If you’re a company director, how you pay yourself isn’t just admin — it’s one of the biggest drivers of your personal tax position. For years, the strategy was simple: low salary, high dividends. But with dividend tax rates increasing from April 2026, that approach isn’t as clear-cut anymore.

So the real question now is:

- What’s the most tax-efficient way to pay yourself going forward?

Salary VS Dividends - The Two Main Options

As a director of a limited company, you typically extract income in two ways — salary (through PAYE) or dividends (from company profits after tax). Most directors use a combination of both. The key isn’t choosing one over the other — it’s getting the balance right.

Salary: The Basics

Salary is treated as earned income. It goes through PAYE and is subject to income tax, employee National Insurance, and employer National Insurance. At first glance, that makes salary look expensive.
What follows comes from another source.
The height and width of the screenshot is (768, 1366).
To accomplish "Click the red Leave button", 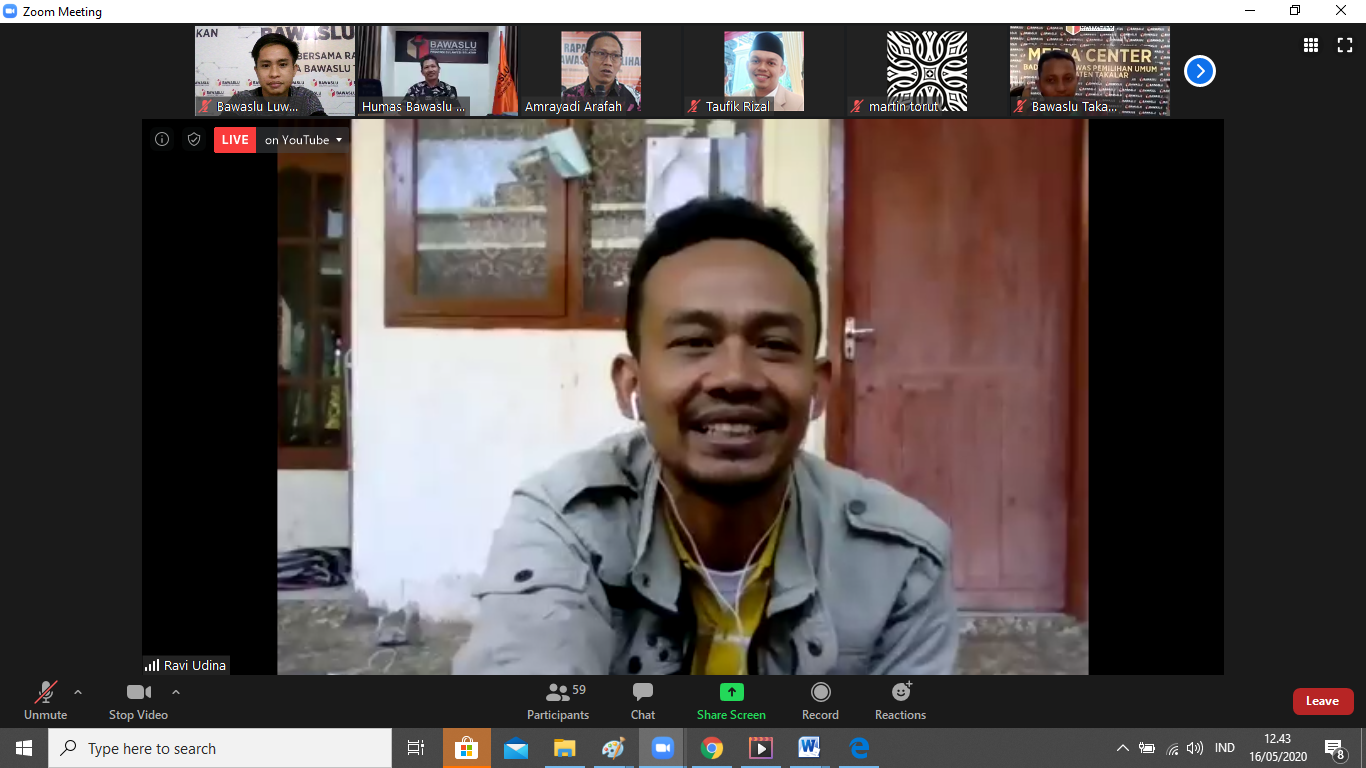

But it comes with important advantages. Salary is a deductible expense for the company, which reduces corporation tax. It also counts as qualifying income for mortgages, pensions, and certain state benefits.

So while it’s more heavily taxed on the surface, it still plays an important role in your overall strategy.

Dividends: The Basics

Dividends are paid from company profits after corporation tax. They’re not subject to National Insurance, which is why they’ve historically been more tax-efficient.

However, they are subject to dividend tax — and from April 2026, those rates are increasing. The tax-free dividend allowance is now just £500, with anything above that taxed based on your income band.

The gap between salary and dividends is shrinking.

Why the Balance Matters More in 2026

This is where things have changed. Dividend tax rates are higher, the allowance is minimal, and tax bands are frozen. This means more directors are unintentionally drifting into higher tax brackets and paying more tax than expected.

At the same time, salary hasn’t changed significantly — so the comparison between the two is tightening. This doesn’t mean switching fully to salary. It means the optimal mix now depends entirely on your specific numbers — not a generic rule.

A Real Example (How This Actually Plays Out)

Let’s bring this to life with a practical example.

Assume your company generates £100,000 in profit before paying you. A common approach is to take a salary at the personal allowance level of £12,570, keeping income tax to a minimum while still maintaining qualifying income.

This reduces the company’s taxable profit to £87,430. At a corporation tax rate of 25%, the company pays around £21,857 in tax, leaving approximately £65,573 available for dividends.

You then receive total income of £78,143 — made up of your salary and dividends.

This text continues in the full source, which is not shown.